QUELLENAUSZUG
⁂

Ein Blick auf die Beispiele zeigt, dass als Attributsätze mit dem Status einer Einschränkung Relativsätze, Adverbialsätze, Verbzweitsätze und Dass-Sätze in Frage kommen. Tatsächlich können auch nur Sätze dieser Art mit dieser semantischen Funktion in Nominalphrasen auftreten.

Eine detaillierte Betrachtung inhaltlicher Aspekte möglicher Attributionen zeigt, dass für Attributsätze mit dem Status einer Einschränkung nahezu das gesamte Spektrum dessen in Frage kommt, was auf der Ebene des Diktums an Prädikatsspezifikationen, Propositionsspezifikationen, Geltungsspezifikationen und Geltungsrestriktionen als Supplementsatz zu formulieren ist. Ausgenommen ist lediglich die Negation, die auch dort nicht als Supplementsatz zu realisieren ist.

Einer Prädikatsspezifikation entsprechend:

Mit diesem Gesetz, so Diepgen, beweise der Senat eine Wissenschaftsfeindlichkeit, wie man sie aus den Zeiten des SED-Regimes kenne.
(die tageszeitung, 29.06.1990, S. 21)

Einer Propositionsspezifikation entsprechend:

Vom Nachruhm ihrer verstorbenen Maler-Gatten zehren und reden die beiden alten Frauen, während sie zu einer Berghütte wandern, wo ein Journalist sie interviewen will.
(die tageszeitung, 05.10.1988, S. 14)
1771 war das Jahr, als die katholische Kirche gebaut wurde.
(St. Galler Tagblatt, 25.07.2000, "Ein Haus erzählt Dorfgeschichte")

Einer Kausalspezifikation entsprechend:

Weiß hatte auch Erklärungen dafür, warum die Auseinandersetzung mit der Nazizeit in beiden Teilen Deutschlands so zögerlich und lückenhaft war: Ein Schutzmechanismus, weil man die Wahrheit nicht ertragen konnte, hatte das Schweigen zur Folge. .
(Frankfurter Allgemeine, 1995)

Einer Finalspezifikation entsprechend:

Hier einige Tips, damit der große Crash ausbleibt: ...
(Vorarlberger Nachrichten, 20.02.1999, "Wartet 2000 das digitale Desaster?")

Einer Durativspezifikation entsprechend:

Getzmann: "Ein Zwischenparken, bis die Räumpanzer wiederkommen, kommt nicht in Frage."
(die tageszeitung, 06.02.2003, S. 22)

⁂

AUFGABENBESCHREIBUNG
Beantworte bitte die folgenden Fragen zum Quellenauszug über Attributsätze knapp:
(a) Welche Satzarten kommen als Attributsätze mit dem Status einer Einschränkung in Frage?
(b) Was ist vom Spektrum möglicher Attributionen ausgenommen?
(c) Welche Zeitung ist als Quelle des Beispiels zur Finalspezifikation angegeben?

EXTRAHIERTE EINTRÄGE
⁂

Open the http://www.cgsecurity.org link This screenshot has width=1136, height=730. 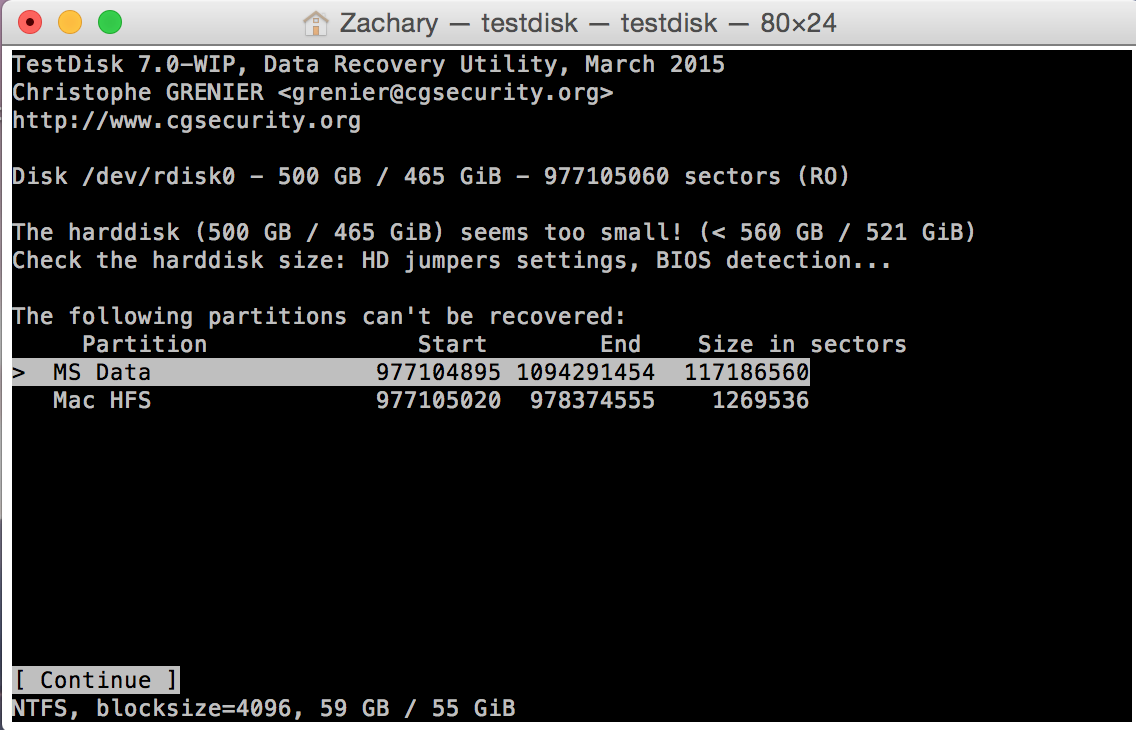186,120
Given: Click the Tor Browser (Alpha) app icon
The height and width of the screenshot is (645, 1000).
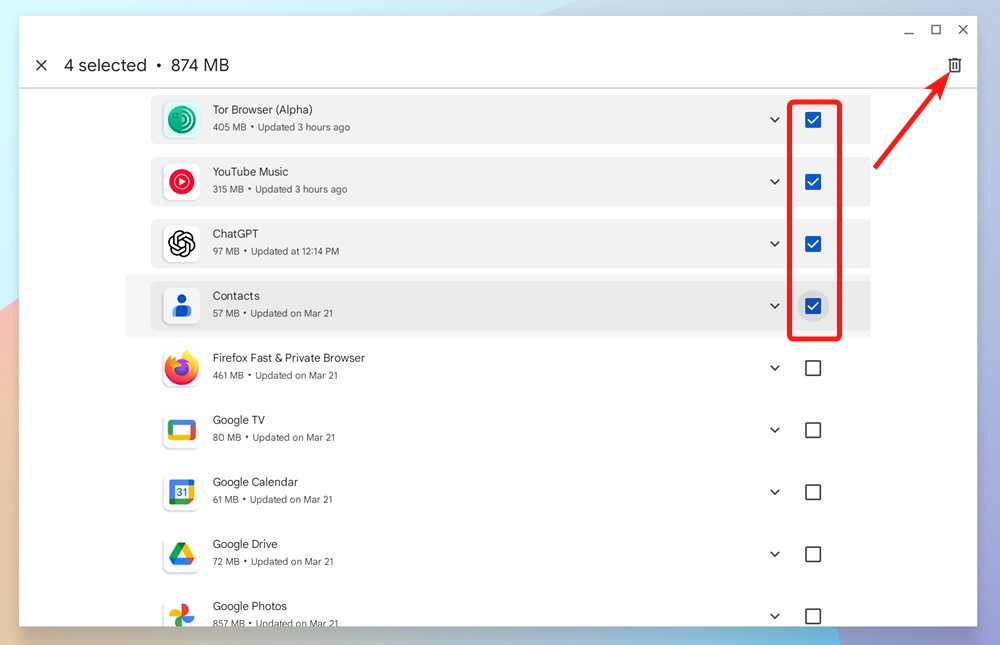Looking at the screenshot, I should 181,119.
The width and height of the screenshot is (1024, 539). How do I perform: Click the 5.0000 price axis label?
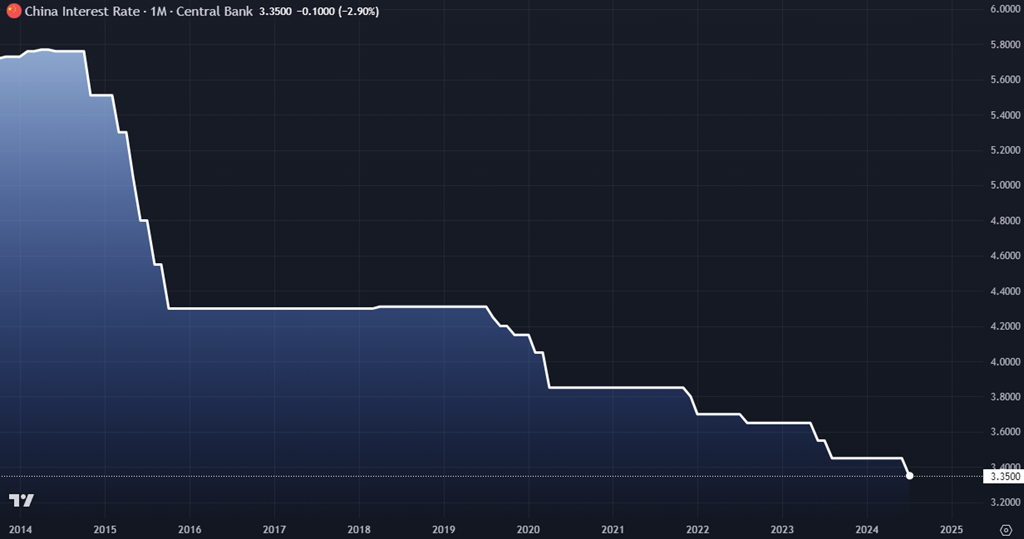[1004, 185]
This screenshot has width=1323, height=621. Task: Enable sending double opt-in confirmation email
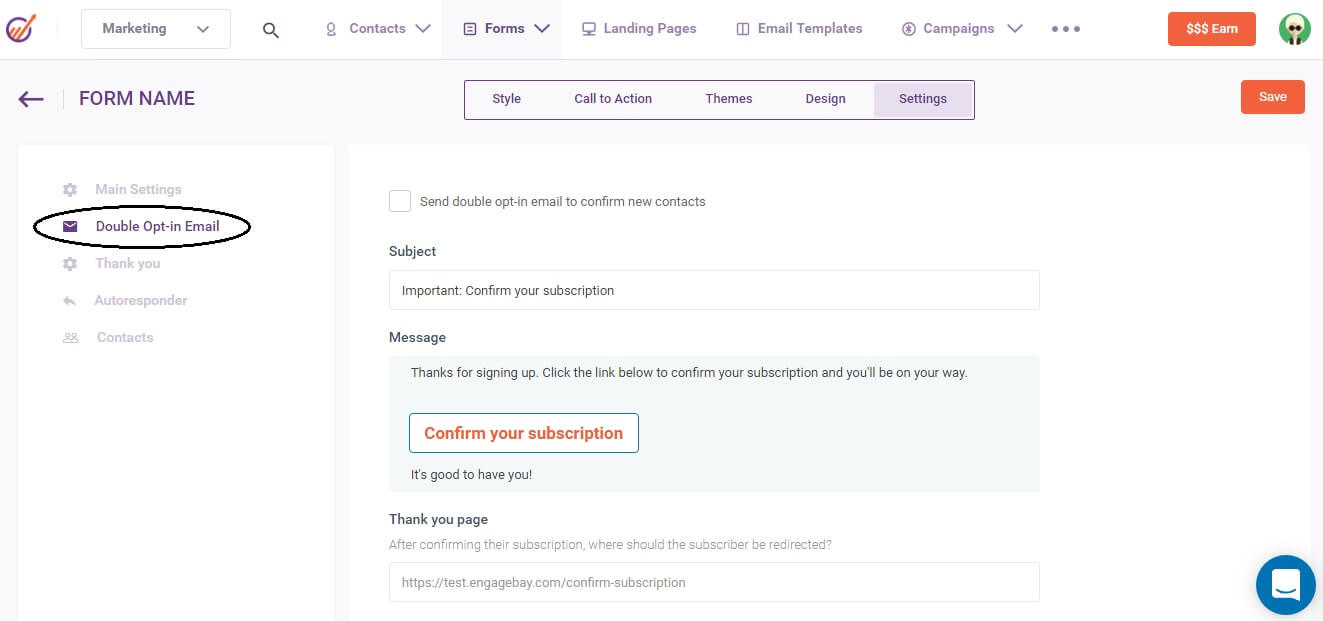pyautogui.click(x=400, y=201)
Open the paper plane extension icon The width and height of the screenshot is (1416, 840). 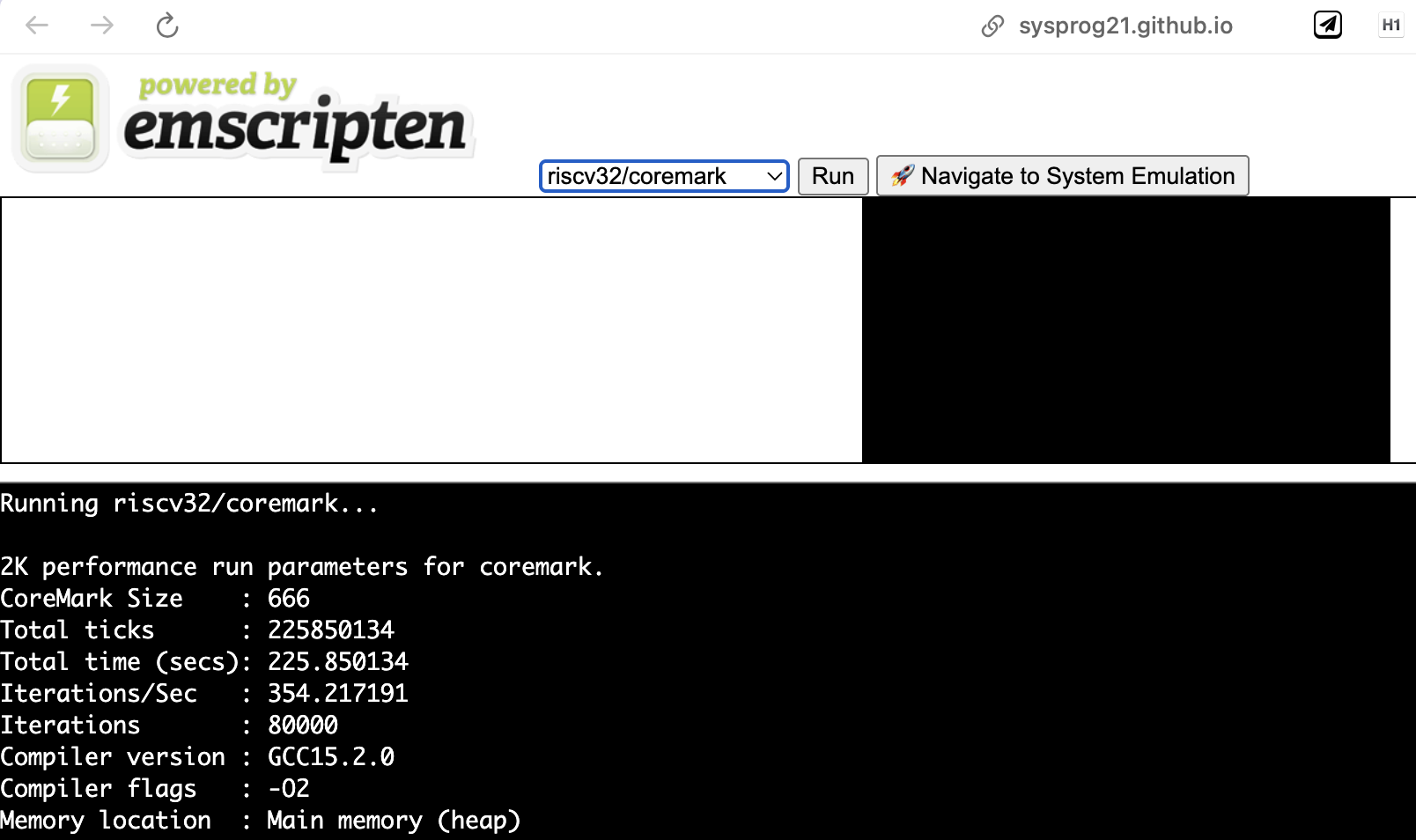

⁂

ANTWORTBEREICH
(a) Relativsätze, Adverbialsätze, Verbzweitsätze und Dass-Sätze
(b) Die Negation
(c) Die Vorarlberger Nachrichten